Sen. Serge Osmeña, chair of the Senate committee on banks, financial institutions and currencies, is conducting the investigation jointly with the Senate blue ribbon committee.
Osmeña charged the former DBP board under Rey David of “sidestepping” existing regulations in order to accommodate the loan request of Ongpin’s Deltaventure Resources, Inc. (DVRI).
Ongpin then sold the shares to businessman Manny V. Pangilinan and then paid off his loan with the DBP.
MVP not insane
Ongpin said Pangilinan, the buyer of his Philex shares, is not a “half-wit” or “insane” to buy the shares at a higher price when he could have bought them at a lower price in the stock market.
Ongpin said while he bought the shares at P12.75 apiece and then sold it at P21 each to Pangilinan, the DBP also made huge profit since it originally bought the shares at just P5.07 per share.
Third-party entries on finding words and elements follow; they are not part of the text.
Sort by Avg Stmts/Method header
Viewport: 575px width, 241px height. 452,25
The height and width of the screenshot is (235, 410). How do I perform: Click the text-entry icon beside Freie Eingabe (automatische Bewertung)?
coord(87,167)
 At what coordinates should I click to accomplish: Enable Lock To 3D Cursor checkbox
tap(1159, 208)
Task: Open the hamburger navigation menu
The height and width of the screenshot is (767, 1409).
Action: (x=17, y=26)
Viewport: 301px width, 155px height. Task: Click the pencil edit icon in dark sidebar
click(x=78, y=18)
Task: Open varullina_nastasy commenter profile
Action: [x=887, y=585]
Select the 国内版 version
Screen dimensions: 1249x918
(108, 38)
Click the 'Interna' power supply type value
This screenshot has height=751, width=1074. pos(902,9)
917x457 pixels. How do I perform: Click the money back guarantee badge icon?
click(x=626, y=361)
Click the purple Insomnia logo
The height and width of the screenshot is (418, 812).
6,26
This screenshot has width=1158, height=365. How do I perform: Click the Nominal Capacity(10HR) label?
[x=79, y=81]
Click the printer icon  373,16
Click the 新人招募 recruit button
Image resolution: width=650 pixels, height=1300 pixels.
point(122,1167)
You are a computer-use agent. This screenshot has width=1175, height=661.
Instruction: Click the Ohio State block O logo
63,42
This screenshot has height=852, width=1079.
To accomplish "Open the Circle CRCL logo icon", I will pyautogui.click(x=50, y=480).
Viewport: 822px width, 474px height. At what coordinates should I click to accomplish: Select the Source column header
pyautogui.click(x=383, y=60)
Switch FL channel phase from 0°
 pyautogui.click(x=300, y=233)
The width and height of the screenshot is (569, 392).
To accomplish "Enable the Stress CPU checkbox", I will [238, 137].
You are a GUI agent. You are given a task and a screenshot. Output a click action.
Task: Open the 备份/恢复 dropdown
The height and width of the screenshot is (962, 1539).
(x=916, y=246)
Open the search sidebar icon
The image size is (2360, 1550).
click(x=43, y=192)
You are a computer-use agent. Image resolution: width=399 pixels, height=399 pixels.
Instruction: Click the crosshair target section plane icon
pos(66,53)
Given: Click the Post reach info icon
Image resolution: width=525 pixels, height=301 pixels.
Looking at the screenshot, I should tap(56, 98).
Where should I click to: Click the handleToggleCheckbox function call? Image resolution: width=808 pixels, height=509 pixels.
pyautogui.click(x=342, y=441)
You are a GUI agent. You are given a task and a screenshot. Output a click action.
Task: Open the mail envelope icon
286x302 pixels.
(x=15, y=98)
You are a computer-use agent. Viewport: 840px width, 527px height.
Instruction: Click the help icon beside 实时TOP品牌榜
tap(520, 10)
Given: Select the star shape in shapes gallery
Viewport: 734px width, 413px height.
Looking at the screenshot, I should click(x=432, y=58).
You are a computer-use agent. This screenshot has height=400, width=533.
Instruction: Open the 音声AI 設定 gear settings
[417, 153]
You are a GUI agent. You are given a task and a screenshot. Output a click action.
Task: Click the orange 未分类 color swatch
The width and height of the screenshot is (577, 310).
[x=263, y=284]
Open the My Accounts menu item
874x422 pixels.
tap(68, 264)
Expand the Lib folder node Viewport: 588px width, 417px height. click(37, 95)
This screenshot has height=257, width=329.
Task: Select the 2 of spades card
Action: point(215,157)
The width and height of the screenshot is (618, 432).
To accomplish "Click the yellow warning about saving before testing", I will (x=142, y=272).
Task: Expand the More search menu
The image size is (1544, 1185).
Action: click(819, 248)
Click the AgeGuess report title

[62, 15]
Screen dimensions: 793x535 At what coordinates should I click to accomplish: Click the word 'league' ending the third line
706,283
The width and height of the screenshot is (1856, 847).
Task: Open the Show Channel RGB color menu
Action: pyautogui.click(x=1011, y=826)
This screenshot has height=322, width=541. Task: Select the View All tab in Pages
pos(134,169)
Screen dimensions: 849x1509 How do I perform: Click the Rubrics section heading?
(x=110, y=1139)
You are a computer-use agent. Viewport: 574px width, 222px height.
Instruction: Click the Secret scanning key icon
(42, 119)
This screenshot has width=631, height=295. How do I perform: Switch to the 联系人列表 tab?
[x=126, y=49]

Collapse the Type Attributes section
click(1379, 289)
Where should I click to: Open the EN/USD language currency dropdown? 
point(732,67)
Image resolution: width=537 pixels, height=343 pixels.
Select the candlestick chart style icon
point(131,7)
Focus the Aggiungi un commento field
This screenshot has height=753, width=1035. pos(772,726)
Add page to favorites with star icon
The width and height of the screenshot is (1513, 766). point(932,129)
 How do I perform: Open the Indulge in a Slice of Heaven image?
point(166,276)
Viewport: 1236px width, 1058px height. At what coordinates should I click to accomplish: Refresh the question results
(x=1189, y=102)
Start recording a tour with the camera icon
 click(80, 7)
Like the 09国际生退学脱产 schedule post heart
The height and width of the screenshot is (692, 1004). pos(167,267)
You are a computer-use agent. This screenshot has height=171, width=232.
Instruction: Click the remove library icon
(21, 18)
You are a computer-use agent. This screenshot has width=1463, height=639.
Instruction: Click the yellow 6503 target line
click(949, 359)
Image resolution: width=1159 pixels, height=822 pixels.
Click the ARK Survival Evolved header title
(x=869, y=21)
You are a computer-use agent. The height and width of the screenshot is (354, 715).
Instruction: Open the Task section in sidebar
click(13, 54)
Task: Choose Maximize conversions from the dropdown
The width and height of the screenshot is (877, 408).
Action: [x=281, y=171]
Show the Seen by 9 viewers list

Meanwhile, Senate President Juan Ponce Enrile and Senator Francis Escudero asked whether it only granted the P660-million loan to Delta Ventures Resources Inc. (DVRI) in 2009 just because Ongpin was connected with the company.
“Did you lend the money on the basis of the fact that you were comfortable enough in granting the loan of that magnitude, in spite of [the] not too pleasant condition of the financial records [of DVRI], because of Mr. Ongpin as the beneficial owner of the corporation?” Enrile asked former DBP chair Reynaldo David.
“(That is the) rich father-in-law syndrome. Is that common practice in banks? Would banks accept that?” added Escudero.
David explained that the grant was premised on two things. One is that DVRI had offered a collateral of 68,961,886 shares of Philweb Corporation and 50 million Philex shares, and knowing that the beneficial owner of DVRI -- Ongpin -- had a relationship with DBP and has never failed in paying loan obligations.